◆ AIM ◆
Pull out each line of the records that contains the string "This". Treat uppercase and lowercase as different.

Text and element pointing records
====

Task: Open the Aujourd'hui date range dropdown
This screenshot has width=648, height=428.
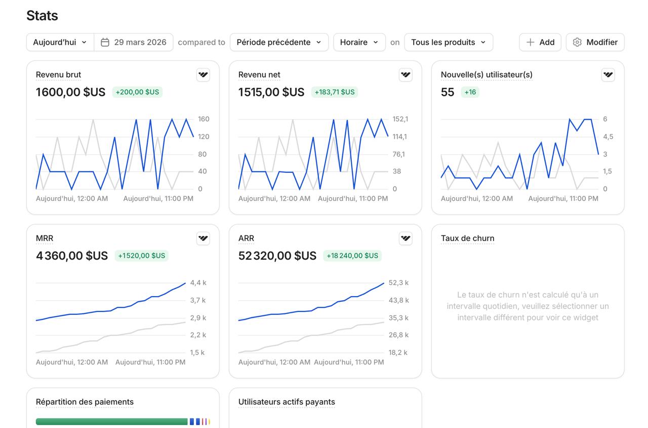Action: [x=60, y=43]
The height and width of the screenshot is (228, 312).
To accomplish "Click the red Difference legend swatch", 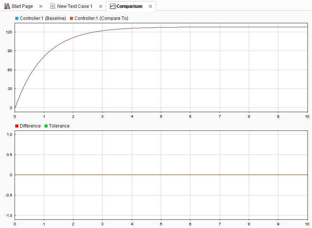I will tap(17, 126).
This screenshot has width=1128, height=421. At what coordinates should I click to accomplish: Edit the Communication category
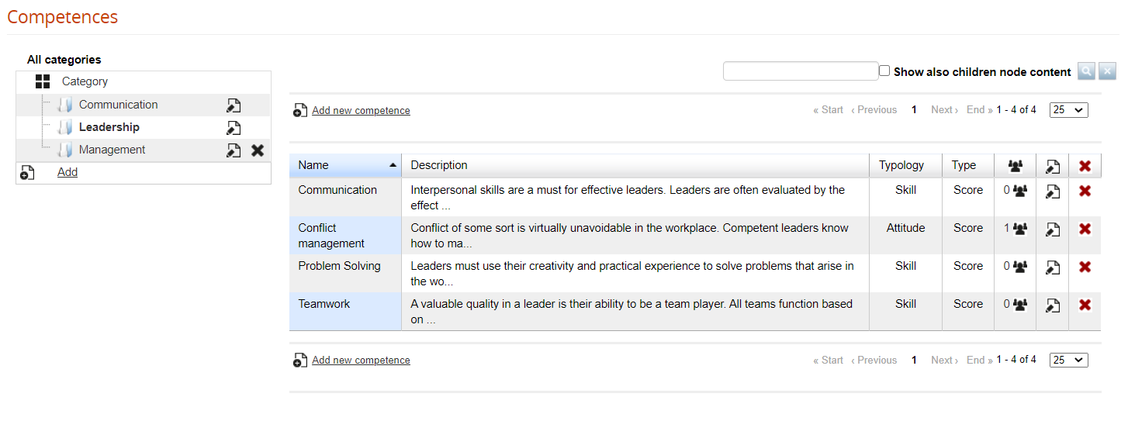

====

◆ WRITTEN ANSWER ◆
This screenshot has width=648, height=428.
This screenshot has width=1128, height=421. At what coordinates should I click to accomplish: Edit the Communication category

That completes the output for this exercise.